Advisory statement on likely place in therapy

Eravacycline may be an option for treating complicated intra-abdominal infections in adults with limited treatment options when standard intravenous antibiotics are not suitable or have been ineffective. Take account of local antimicrobial resistance and seek specialist microbiological advice. Follow recommendations on new antimicrobials in the NICE guideline on antimicrobial stewardship.


The European public assessment report (EPAR) on eravacycline states that complicated intra-abdominal infections are the second most common cause of morbidity and mortality, after pneumonia in adults, in the intensive care unit. They are characterised by an increased mortality because of both the underlying patient health status and the increased likelihood of infection caused by multi‑drug resistant organisms. The pathogens most frequently seen in complicated intra-abdominal infections include the Gram-negative bacteria Escherichia coli and other common Enterobacteriaceae, Pseudomonas aeruginosa and Bacteroides fragilis. Second or third generation cephalosporins in combination with metronidazole; beta-lactam antibiotics (such as penicillins) in combination with beta-lactamase inhibitors; and carbapenems are commonly used for treating complicated intra-abdominal infections. Effective management of complicated intra-abdominal infection requires early diagnosis, appropriate surgical intervention and empiric, broad-spectrum antimicrobial treatment.

Evidence from 2 phase 3 randomised controlled trials in non-UK hospitals (n=541 and n=500) found that eravacycline was non-inferior to either ertapenem or meropenem for treating complicated intra-abdominal infections in adults. Eravacycline was administered every 12 hours. Treatment duration was a minimum of four 24-hour dosing cycles. The infections treated in the studies were complicated intra-abdominal infections which included complicated appendicitis, cholecystitis, gastric perforation and peritonitis.

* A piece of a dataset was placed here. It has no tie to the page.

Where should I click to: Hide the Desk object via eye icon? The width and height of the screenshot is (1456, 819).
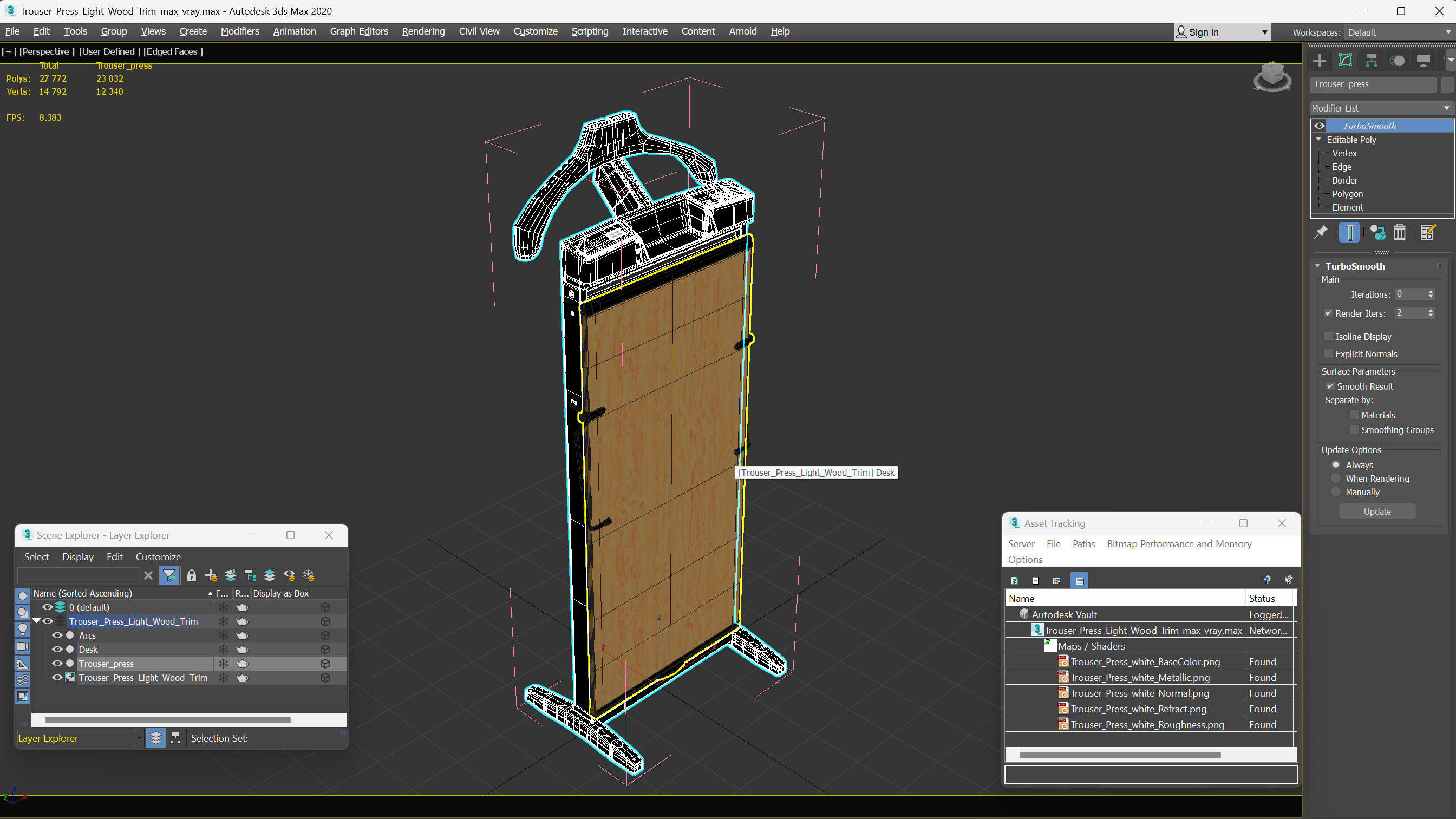coord(57,650)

Increasing resistance to commonly prescribed antimicrobial agents is a recognised serious global problem (EPAR report). Eravacycline offers an alternative for treating complicated intra-abdominal infections.

The NICE guideline on antimicrobial stewardship makes recommendations on the effective use of new antimicrobials. Eravacycline should be reserved for those people most likely to benefit from it, after specialist microbiological advice to help monitor use and limit antimicrobial resistance.